Aim of the task:
Only the lines of the data below from the one with "Task: Click the language" through the one with "Click color swatch" are wanted. Repeat them exactly.

Extracted material:

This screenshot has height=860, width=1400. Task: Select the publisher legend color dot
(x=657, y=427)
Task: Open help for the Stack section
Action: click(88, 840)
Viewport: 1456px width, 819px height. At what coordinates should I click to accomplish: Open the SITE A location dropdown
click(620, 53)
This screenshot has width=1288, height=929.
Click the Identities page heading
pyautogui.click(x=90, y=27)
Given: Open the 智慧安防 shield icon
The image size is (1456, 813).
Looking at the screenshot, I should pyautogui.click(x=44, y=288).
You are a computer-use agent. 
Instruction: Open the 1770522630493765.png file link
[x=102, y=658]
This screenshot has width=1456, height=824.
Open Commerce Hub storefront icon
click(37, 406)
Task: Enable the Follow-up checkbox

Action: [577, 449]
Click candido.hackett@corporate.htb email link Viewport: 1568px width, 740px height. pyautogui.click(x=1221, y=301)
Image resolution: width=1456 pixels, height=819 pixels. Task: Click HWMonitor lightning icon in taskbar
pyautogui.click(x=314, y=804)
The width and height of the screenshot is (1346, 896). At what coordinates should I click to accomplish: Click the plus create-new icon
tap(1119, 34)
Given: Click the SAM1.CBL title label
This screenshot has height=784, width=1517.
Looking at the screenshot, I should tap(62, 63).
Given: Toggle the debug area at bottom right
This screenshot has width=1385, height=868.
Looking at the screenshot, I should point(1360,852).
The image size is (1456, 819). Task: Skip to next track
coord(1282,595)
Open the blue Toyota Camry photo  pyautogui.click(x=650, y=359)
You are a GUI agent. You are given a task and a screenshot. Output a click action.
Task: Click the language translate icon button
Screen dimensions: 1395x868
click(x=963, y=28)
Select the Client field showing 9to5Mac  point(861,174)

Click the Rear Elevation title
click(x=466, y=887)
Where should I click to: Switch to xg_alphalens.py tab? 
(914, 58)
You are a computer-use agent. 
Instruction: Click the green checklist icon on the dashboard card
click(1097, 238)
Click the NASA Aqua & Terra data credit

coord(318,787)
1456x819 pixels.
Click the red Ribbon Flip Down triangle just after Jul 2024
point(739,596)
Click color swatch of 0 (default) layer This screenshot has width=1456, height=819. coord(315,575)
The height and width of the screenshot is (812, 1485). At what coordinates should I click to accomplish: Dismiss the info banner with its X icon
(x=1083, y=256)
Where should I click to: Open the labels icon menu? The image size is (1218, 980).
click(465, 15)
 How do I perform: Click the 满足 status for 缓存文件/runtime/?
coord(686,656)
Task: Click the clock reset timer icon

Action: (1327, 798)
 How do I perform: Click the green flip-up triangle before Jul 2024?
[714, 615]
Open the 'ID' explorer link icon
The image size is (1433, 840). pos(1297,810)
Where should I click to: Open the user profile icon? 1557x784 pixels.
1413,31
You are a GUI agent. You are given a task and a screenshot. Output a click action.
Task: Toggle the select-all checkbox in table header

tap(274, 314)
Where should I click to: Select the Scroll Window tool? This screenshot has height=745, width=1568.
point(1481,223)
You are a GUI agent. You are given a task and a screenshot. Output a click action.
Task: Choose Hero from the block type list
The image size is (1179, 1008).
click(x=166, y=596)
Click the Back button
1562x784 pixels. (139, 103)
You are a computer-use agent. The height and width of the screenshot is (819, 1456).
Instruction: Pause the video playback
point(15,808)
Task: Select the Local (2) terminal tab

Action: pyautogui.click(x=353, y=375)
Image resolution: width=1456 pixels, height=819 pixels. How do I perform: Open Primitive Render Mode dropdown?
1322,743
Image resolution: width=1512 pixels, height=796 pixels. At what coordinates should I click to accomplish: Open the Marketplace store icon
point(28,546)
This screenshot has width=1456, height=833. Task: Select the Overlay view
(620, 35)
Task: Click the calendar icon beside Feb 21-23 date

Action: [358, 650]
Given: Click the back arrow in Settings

Reply:
Task: Click the language translate icon button
Screen dimensions: 1395x868
click(x=963, y=28)
Select the Client field showing 9to5Mac  point(861,174)

Click the Rear Elevation title
click(x=466, y=887)
Where should I click to: Switch to xg_alphalens.py tab? 
(914, 58)
You are a computer-use agent. 
Instruction: Click the green checklist icon on the dashboard card
click(1097, 238)
Click the NASA Aqua & Terra data credit

coord(318,787)
1456x819 pixels.
Click the red Ribbon Flip Down triangle just after Jul 2024
point(739,596)
Click color swatch of 0 (default) layer This screenshot has width=1456, height=819. coord(315,575)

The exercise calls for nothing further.